Real Property Ownership: A Comparative Analysis of the Legal Provisions under English Common Law and Kuwaiti Civil Code
Dr. Thafar M Alhajri
Associate Professor of Civil Law
Saad Al-Abdullah Academy for Security Sciences
State of Kuwait
Abstract:
The prospect of rights in land exercises most minds with an interest in real property investment. All communities have a land regulatory system. Generally, the state is the ultimate custodian with a strict utilitarian management approach. As a matter of law, land ownership confers a measure of economic and social status not least for its inherent insufficiency relative to the population and means. Regulations defer to ownership rights under such equitable mechanisms as adverse possession and the unique perspective of restoration under which the principle of restoration prevails against monetary compensation.
This paper engages in a comparative study of land ownership under English common law and the provisions of Kuwaiti Articles, which is an Islamic civil law jurisdiction. The ambit of the study embraces Mortgages, Common-ownership, and Land Ownership. It does so in the context of their inherent complexities relative to cultural, religious, and statutory limits. Specifically, this paper utilizes the analytical and comparative methodology to explore their respective provisions of mortgages on property rights by juxtaposing land title and the impact of a mortgage on co-ownership rights in both equity and law.
The paper seeks to demonstrate that the Kuwaiti system, devoid of revolutionary foundations, provides a clearer, albeit, nascent, understanding of land ownership. Yet, in its reality, is commercially cautious.
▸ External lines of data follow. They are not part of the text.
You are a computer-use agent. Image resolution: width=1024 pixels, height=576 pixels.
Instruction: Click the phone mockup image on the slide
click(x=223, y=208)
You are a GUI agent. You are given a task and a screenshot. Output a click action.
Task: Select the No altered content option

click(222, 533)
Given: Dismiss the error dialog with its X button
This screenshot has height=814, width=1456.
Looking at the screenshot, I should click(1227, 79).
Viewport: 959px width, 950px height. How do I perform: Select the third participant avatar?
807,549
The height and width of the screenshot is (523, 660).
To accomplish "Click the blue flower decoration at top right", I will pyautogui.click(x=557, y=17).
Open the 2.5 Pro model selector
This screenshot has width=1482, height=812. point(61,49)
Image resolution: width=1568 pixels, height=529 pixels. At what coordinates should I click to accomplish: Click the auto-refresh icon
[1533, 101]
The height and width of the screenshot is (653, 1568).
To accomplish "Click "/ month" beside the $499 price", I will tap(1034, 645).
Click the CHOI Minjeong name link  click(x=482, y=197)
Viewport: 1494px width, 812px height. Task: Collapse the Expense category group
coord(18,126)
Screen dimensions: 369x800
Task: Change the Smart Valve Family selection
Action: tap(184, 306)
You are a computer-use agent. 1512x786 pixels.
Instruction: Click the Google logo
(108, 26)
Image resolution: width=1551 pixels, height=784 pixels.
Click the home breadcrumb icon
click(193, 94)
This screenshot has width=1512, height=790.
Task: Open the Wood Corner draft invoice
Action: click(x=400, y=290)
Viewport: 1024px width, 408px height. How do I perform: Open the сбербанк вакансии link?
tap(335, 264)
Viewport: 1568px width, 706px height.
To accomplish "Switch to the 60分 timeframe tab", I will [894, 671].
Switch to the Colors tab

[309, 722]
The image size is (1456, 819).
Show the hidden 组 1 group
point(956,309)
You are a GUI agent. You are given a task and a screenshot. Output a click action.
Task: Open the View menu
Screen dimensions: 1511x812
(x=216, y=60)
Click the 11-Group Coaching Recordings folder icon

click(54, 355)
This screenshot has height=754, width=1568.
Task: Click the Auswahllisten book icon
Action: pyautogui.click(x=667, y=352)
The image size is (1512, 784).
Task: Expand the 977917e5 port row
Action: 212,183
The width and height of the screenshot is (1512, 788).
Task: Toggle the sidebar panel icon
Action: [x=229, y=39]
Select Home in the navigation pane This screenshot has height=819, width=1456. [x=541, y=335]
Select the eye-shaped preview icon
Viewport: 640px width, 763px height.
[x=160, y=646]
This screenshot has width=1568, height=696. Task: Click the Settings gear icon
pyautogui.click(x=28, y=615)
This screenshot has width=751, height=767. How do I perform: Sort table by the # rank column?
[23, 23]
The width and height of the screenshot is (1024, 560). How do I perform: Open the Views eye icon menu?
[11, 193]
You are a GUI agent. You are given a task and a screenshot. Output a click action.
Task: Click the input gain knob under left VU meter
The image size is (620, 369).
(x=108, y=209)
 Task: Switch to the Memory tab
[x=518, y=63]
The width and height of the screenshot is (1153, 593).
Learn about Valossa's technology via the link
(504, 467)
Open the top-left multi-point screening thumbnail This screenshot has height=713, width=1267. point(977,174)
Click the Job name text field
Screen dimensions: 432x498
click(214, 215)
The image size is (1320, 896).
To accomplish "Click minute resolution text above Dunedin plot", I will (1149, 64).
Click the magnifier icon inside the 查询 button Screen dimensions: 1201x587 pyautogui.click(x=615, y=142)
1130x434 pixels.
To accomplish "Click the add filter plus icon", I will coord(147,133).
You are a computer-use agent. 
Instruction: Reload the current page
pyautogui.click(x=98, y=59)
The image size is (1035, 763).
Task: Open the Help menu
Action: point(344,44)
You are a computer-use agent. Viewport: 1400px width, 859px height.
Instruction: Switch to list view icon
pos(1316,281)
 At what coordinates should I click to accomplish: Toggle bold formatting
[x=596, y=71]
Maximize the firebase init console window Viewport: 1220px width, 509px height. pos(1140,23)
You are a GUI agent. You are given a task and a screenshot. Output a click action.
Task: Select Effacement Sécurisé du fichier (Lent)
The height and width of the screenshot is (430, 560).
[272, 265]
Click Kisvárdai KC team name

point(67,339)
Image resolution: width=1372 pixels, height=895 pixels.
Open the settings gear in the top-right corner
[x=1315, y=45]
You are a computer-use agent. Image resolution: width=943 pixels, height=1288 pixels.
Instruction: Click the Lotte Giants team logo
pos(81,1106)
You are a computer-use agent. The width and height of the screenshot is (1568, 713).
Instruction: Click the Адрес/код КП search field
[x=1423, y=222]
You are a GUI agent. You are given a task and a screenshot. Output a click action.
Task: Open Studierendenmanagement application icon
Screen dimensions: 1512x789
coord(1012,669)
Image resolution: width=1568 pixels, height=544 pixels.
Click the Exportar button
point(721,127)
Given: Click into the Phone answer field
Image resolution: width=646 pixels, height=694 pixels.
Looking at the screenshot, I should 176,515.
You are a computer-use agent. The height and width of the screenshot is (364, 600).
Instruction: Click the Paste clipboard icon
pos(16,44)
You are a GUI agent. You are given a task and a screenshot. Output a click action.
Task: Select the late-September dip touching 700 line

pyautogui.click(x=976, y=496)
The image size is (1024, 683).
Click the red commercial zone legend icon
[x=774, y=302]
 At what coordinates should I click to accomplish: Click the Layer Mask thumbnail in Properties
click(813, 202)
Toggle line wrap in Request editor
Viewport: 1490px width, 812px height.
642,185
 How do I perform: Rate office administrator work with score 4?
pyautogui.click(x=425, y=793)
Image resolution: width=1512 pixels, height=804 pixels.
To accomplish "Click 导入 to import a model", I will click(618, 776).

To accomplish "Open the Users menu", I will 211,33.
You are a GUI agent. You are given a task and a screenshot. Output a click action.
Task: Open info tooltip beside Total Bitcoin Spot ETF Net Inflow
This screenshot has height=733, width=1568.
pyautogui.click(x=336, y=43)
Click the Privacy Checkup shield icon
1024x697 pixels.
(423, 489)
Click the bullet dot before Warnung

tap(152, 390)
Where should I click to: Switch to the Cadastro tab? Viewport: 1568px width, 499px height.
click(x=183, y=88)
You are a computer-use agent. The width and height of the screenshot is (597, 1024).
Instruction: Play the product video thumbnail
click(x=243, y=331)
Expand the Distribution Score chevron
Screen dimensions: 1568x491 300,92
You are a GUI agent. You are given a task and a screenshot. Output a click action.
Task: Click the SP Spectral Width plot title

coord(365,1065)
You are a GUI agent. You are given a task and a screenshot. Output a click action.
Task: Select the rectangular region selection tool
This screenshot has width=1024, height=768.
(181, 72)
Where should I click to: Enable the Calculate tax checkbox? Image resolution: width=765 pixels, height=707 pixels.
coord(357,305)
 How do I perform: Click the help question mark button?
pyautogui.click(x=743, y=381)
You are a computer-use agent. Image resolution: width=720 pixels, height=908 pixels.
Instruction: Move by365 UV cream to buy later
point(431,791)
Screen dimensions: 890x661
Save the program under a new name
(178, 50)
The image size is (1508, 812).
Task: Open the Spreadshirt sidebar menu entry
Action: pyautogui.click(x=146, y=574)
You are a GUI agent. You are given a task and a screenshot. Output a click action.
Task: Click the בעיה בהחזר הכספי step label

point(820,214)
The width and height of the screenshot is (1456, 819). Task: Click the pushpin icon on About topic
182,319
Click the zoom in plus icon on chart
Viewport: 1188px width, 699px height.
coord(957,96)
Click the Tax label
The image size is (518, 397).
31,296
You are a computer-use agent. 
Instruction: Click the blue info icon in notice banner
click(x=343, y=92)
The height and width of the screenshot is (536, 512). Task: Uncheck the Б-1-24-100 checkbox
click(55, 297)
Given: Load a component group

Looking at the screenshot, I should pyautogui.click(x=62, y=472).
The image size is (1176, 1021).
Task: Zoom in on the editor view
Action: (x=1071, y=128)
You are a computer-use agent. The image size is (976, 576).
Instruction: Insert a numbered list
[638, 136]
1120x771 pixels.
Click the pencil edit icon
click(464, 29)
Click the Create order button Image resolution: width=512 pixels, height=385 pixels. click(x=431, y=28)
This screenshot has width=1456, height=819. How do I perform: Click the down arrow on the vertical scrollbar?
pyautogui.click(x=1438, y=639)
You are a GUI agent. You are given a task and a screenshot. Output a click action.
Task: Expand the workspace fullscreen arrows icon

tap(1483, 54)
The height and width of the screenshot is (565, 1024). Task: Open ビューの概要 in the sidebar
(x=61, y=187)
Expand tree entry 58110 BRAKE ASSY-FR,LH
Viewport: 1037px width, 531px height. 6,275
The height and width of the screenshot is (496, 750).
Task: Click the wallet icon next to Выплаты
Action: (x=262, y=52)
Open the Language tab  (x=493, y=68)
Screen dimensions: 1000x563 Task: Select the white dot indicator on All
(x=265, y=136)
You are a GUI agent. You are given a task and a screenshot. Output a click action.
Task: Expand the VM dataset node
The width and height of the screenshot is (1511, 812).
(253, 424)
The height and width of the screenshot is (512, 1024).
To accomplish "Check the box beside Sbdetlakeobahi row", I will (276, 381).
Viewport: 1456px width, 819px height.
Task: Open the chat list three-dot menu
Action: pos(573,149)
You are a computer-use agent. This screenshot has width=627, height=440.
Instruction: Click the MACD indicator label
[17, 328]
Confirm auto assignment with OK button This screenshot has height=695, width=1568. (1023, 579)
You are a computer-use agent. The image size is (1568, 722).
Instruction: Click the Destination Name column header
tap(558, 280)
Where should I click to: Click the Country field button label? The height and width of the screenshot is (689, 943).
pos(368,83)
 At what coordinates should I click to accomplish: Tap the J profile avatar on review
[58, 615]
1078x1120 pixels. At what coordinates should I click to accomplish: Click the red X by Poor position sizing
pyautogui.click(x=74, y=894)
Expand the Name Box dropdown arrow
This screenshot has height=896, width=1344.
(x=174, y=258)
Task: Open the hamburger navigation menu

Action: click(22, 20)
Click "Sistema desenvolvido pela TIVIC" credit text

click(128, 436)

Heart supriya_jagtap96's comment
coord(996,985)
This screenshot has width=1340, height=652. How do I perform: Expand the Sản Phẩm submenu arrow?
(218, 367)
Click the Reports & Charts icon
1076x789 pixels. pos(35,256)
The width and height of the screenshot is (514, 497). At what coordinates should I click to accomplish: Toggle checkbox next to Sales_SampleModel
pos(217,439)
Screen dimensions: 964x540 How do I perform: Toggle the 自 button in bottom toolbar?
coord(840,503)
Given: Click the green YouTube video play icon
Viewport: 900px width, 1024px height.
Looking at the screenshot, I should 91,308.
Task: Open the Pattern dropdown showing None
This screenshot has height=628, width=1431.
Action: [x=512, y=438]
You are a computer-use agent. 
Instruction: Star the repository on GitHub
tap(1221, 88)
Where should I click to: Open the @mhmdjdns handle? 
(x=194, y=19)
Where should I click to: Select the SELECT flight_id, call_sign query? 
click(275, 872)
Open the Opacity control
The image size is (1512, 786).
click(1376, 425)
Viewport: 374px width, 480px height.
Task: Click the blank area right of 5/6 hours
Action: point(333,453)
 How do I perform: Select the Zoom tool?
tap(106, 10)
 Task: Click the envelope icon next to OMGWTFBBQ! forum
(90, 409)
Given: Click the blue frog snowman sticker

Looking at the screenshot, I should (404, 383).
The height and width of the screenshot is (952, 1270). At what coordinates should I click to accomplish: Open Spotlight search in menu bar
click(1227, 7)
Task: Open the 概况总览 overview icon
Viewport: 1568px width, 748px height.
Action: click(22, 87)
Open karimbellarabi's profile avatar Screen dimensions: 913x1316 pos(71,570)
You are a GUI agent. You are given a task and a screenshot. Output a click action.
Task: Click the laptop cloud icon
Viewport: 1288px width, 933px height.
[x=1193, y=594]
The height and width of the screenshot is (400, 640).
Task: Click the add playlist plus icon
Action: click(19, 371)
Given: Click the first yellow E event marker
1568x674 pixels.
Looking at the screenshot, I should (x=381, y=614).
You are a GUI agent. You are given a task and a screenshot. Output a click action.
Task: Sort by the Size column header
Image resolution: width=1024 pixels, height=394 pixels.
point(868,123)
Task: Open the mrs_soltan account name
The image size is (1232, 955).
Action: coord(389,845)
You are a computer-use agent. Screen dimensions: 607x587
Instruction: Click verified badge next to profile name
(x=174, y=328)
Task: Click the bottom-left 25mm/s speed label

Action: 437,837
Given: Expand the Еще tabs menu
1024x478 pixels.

A position not totally abhorred by the English system as it developed over the years.
English law, by comparison, precisely due to its undulating evolution and piecemeal origins, divested itself of the vestige of tribal dogma, thus developing an economically enabling persona. Both are logical with regards to social control. Both converge at the intersection of enduring economic facilitation.
Keywords: Land, Land Law, Private Property Rights, Real Property, Real Estate, and Land Estate.